### [AUSGEWÄHLTER AUSZUG]
==============================
Innenminister Bouillon (CDU) soll folgende Aussage getätigt haben: „Grenzschutz ist Menschenschutz. Jeder abgewiesene Franzose bedeutet ein Stück mehr Sicherheit für die Saarländer“. Dabei ist die genaue Herkunft dieses Zitats ist aktuell weiterhin unklar. Am Abend des 29.04. hat der saarländische Innenminister auf die Vorwürfe reagiert und zeigte sich schockiert. Bouillon bestreitet, den im „heute Journal“ zitierten und im Handelsblatt veröffentlichten Satz jemals gesagt zu haben.
Doch die saarländische Polit-Szene lief den Tag über heiß. So sagte der europapolitische Sprecher der Saarliberalen Francois Simons: „Minister Boullion lässt mit seinen Aussagen den für sein Amt erforderliche Anstand vermissen. Mit den Aussagen im heute journal befeuert er Ressentiments in einer äußerst sensiblen europapolitischen Lage.“
Simons schloss seine Stellungnahme mit den Worten: „Als Minister im europäischsten aller Bundesländer hat Boullion so keinen Platz mehr. Er muss seine Aussagen unverzüglich korrigieren. Ansonsten liegt der Ball bei Tobias Hans, der dann entscheiden muss, dass Boullion so nicht mehr Teil der saarländischen Landesregierung sein kann„.
==============================
### [GEZEIGTES MATERIAL]

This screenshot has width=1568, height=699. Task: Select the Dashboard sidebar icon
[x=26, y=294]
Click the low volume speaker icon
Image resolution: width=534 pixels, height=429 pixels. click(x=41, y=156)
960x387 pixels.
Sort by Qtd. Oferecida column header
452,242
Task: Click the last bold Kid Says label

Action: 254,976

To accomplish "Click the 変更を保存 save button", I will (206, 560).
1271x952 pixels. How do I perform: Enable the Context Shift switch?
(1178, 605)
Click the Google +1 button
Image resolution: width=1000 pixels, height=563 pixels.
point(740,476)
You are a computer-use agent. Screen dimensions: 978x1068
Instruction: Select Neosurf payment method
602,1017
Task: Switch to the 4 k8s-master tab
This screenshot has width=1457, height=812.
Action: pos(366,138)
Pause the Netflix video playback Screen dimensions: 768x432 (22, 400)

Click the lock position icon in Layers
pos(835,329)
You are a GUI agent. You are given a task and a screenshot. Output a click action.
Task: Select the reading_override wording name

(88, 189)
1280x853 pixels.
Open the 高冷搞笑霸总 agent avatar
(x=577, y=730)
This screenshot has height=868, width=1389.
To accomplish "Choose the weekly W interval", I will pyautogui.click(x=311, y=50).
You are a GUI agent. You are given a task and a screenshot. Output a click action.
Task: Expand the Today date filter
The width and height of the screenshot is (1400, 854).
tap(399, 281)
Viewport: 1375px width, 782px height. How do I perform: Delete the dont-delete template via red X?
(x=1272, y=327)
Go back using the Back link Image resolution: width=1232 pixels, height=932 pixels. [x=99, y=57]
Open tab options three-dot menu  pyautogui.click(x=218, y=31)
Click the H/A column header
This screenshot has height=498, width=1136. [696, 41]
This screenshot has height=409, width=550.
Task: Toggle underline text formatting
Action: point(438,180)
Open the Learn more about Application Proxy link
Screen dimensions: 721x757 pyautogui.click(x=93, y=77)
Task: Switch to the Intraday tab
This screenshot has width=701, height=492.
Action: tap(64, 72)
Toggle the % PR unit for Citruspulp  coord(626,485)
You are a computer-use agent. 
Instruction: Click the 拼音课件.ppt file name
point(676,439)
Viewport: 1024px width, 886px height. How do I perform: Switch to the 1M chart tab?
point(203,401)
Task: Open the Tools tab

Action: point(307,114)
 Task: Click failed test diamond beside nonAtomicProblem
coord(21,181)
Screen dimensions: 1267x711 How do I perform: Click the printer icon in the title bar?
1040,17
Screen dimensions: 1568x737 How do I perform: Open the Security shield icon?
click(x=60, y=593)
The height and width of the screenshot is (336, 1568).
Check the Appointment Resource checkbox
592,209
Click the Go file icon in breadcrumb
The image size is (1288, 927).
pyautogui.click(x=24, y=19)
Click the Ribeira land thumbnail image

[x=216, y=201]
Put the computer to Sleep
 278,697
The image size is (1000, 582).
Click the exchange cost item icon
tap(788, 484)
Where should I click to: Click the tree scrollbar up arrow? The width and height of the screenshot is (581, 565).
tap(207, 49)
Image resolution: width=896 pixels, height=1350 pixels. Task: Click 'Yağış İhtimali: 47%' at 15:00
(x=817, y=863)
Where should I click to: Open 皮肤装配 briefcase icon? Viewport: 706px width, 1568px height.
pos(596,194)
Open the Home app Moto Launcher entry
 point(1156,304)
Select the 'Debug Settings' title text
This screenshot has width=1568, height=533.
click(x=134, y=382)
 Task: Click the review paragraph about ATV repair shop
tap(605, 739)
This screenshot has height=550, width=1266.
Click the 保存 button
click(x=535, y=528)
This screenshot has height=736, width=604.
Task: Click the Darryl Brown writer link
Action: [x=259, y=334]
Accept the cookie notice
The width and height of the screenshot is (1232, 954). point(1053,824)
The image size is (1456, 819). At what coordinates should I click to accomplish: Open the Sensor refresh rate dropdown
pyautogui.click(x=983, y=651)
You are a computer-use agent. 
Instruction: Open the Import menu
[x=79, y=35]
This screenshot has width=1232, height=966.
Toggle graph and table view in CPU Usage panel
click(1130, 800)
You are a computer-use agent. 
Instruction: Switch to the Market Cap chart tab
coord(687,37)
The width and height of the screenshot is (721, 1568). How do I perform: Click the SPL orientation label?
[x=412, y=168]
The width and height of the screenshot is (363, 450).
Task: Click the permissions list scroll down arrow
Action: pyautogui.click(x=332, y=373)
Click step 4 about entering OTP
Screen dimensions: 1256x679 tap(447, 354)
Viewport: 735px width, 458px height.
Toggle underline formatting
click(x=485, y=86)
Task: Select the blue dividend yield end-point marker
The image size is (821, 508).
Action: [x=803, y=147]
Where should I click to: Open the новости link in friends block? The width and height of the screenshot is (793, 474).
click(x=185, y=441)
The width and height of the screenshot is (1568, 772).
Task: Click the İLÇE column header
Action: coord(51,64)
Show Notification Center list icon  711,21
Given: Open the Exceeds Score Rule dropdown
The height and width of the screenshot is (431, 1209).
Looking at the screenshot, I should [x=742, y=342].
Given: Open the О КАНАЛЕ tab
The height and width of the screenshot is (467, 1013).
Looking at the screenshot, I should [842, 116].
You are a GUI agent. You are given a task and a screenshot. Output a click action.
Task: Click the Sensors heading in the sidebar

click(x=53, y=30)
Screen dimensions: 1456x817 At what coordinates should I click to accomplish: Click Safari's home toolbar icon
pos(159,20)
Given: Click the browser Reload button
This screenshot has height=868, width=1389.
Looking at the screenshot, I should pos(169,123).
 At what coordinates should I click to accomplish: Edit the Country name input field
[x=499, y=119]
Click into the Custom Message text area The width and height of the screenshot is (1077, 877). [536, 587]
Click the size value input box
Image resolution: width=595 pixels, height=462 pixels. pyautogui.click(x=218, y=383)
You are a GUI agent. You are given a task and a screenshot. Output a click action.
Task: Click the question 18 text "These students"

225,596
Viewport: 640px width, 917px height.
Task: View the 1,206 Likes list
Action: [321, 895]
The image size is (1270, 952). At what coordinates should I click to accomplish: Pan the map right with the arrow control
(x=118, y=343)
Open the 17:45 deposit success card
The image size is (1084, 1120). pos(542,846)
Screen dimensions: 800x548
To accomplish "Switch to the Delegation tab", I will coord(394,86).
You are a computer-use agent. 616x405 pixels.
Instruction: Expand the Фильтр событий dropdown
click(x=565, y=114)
==============================
### [AUFGABEN]
1: An welchem Tag reagierte der saarländische Innenminister laut dem Textauszug auf die Vorwürfe?
2: Gib den Textauszug ab der Stelle mit den Worten „Innenminister Bouillon (CDU)“ bis einschließlich „gesagt zu haben.“ wieder und ersetze darin „Handelsblatt“ durch „Tagesspiegel“.
Die Datensätze sind eigenständiges Material und gehören nicht zum Textauszug.

### [LÖSUNGEN]
1: Am Abend des 29.04.

2:
Innenminister Bouillon (CDU) soll folgende Aussage getätigt haben: „Grenzschutz ist Menschenschutz. Jeder abgewiesene Franzose bedeutet ein Stück mehr Sicherheit für die Saarländer“. Dabei ist die genaue Herkunft dieses Zitats ist aktuell weiterhin unklar. Am Abend des 29.04. hat der saarländische Innenminister auf die Vorwürfe reagiert und zeigte sich schockiert. Bouillon bestreitet, den im „heute Journal“ zitierten und im Tagesspiegel veröffentlichten Satz jemals gesagt zu haben.